**Given exercise**. Copy out the lines of the listing below word for word, starting with the line that contains "Smart Home (434, 2380)" and going on through the end of the listing.

___ Records to process

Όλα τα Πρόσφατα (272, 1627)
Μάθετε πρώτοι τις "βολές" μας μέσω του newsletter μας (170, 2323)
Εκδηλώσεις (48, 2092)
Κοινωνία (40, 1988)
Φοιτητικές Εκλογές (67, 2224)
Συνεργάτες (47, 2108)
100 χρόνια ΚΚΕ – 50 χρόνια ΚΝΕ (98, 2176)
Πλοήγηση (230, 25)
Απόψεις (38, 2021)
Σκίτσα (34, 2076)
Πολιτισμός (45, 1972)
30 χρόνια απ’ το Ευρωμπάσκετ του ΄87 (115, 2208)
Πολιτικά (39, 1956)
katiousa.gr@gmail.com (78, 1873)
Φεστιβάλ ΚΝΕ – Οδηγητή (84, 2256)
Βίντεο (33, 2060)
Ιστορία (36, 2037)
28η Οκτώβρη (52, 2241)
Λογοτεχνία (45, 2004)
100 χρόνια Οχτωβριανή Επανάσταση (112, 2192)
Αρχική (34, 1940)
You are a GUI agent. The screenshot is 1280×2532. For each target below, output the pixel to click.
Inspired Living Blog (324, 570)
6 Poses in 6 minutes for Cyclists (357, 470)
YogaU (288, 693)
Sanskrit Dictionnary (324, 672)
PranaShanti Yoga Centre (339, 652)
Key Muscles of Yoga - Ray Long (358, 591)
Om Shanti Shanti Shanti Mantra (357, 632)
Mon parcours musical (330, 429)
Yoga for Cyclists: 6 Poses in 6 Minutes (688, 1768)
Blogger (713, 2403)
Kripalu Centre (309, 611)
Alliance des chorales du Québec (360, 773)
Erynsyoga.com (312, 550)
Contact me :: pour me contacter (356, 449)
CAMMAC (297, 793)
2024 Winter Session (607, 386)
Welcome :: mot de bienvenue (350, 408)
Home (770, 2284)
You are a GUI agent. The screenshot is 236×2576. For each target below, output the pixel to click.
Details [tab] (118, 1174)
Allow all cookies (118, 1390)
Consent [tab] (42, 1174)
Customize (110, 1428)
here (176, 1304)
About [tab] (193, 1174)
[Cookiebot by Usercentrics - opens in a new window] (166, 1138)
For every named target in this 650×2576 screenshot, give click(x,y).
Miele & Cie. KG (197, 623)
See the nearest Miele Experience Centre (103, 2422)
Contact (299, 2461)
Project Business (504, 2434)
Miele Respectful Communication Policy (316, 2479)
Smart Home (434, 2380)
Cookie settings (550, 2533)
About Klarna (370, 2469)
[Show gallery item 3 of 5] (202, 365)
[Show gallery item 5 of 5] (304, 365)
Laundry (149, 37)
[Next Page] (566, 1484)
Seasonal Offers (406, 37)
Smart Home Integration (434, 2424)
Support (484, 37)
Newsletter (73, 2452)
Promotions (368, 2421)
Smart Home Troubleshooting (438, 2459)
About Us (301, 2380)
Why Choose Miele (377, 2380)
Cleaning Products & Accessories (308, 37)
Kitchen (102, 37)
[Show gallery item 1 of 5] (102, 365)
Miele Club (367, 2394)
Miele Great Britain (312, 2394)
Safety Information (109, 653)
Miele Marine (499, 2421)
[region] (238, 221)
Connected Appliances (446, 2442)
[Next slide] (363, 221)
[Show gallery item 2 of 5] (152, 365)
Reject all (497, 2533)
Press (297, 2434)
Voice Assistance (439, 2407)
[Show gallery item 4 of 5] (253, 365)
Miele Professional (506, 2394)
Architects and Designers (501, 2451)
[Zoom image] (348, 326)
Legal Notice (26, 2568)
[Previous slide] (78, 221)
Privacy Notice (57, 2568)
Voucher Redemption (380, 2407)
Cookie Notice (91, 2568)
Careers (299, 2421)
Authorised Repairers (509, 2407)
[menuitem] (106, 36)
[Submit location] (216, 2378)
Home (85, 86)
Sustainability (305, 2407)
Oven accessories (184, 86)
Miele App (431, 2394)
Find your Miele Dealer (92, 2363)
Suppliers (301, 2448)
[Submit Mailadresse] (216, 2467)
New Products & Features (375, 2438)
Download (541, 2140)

______

**Answer**.
Smart Home (434, 2380)
Cookie settings (550, 2533)
About Klarna (370, 2469)
[Show gallery item 3 of 5] (202, 365)
[Show gallery item 5 of 5] (304, 365)
Laundry (149, 37)
[Next Page] (566, 1484)
Seasonal Offers (406, 37)
Smart Home Integration (434, 2424)
Support (484, 37)
Newsletter (73, 2452)
Promotions (368, 2421)
Smart Home Troubleshooting (438, 2459)
About Us (301, 2380)
Why Choose Miele (377, 2380)
Cleaning Products & Accessories (308, 37)
Kitchen (102, 37)
[Show gallery item 1 of 5] (102, 365)
Miele Club (367, 2394)
Miele Great Britain (312, 2394)
Safety Information (109, 653)
Miele Marine (499, 2421)
[region] (238, 221)
Connected Appliances (446, 2442)
[Next slide] (363, 221)
[Show gallery item 2 of 5] (152, 365)
Reject all (497, 2533)
Press (297, 2434)
Voice Assistance (439, 2407)
[Show gallery item 4 of 5] (253, 365)
Miele Professional (506, 2394)
Architects and Designers (501, 2451)
[Zoom image] (348, 326)
Legal Notice (26, 2568)
[Previous slide] (78, 221)
Privacy Notice (57, 2568)
Voucher Redemption (380, 2407)
Cookie Notice (91, 2568)
Careers (299, 2421)
Authorised Repairers (509, 2407)
[menuitem] (106, 36)
[Submit location] (216, 2378)
Home (85, 86)
Sustainability (305, 2407)
Oven accessories (184, 86)
Miele App (431, 2394)
Find your Miele Dealer (92, 2363)
Suppliers (301, 2448)
[Submit Mailadresse] (216, 2467)
New Products & Features (375, 2438)
Download (541, 2140)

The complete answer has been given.